Betrifft die Symptomatik hauptsächlich Hände und Füsse, kommt die sogenannte Iontophorese zum Einsatz. Dabei wird schwacher Gleichstrom in einem Wasserbad durch die betroffenen Hautbereiche geleitet.
Bei einer chirurgischen Therapie kann z.B. Achselschweiss durch das Entfernen der Schweissdrüsen gestoppt werden (Schweissdrüsenexzision). Sind Hände oder Gesicht betroffen, gibt es die Möglichkeit, gezielt den Sympathikusnerv in seinem Verlauf zu blockieren. Dann kann der Nerv den Schwitzimpuls nicht mehr vom Gehirn aus weiterleiten (Endoskopische transthorakale Sympathektomie/ETS).
Die Erfolgsaussichten sind Fachärzten zufolge recht gut. So kann übermässiges Schwitzen an den Händen in etwa 90 bis 95 Prozent der durchgeführten Operationen beseitigt werden, übermässiges Schwitzen unter den Achseln in etwa 75 bis 80 Prozent der Fälle.

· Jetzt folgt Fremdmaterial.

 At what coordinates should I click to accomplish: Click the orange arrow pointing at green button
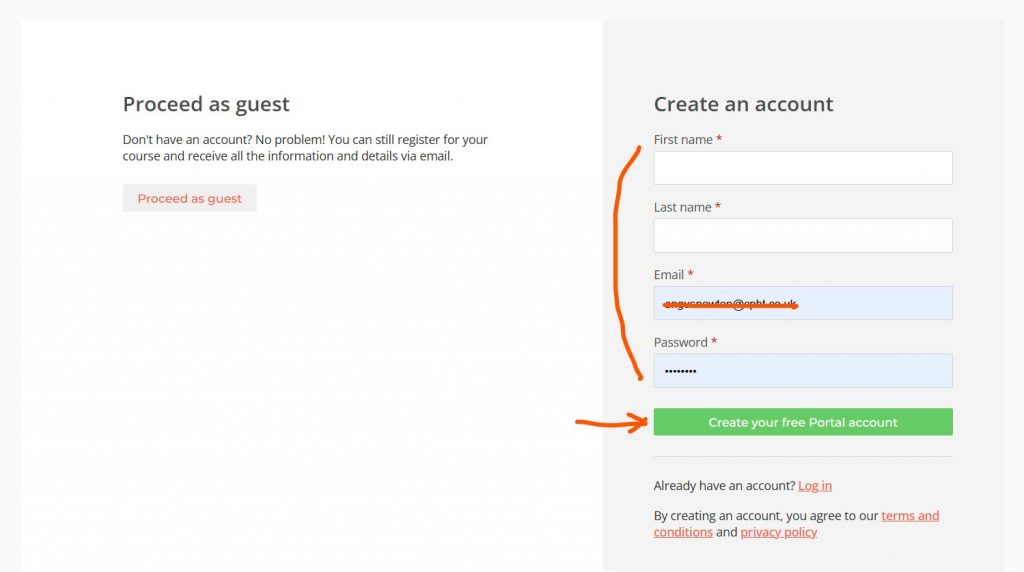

Allerdings kommt es auch vor, dass das unterbundene Schwitzen nach dem Eingriff an anderen Stellen auftritt (kompensatorisches Schwitzen).
Ein Arztbesuch ist erforderlich, wenn
Leidet man unter Hyperhidrose, ist es wichtig, den Lebensstil anzupassen. Das bedeutet in der Regel: Idealgewicht halten oder bedarfsgerecht abnehmen, sich mediterran ernähren, auf scharf gewürzte Gerichte sowie Alkohol und übermässigen Kaffeekonsum verzichten. Auch regelmässige Bewegung ist wichtig.
Achten sollte man zudem auf die Kleidung: luftdurchlässige Garderobe aus Naturmaterialien reduziert den Schwitzdrang und beugt Hautreizungen vor.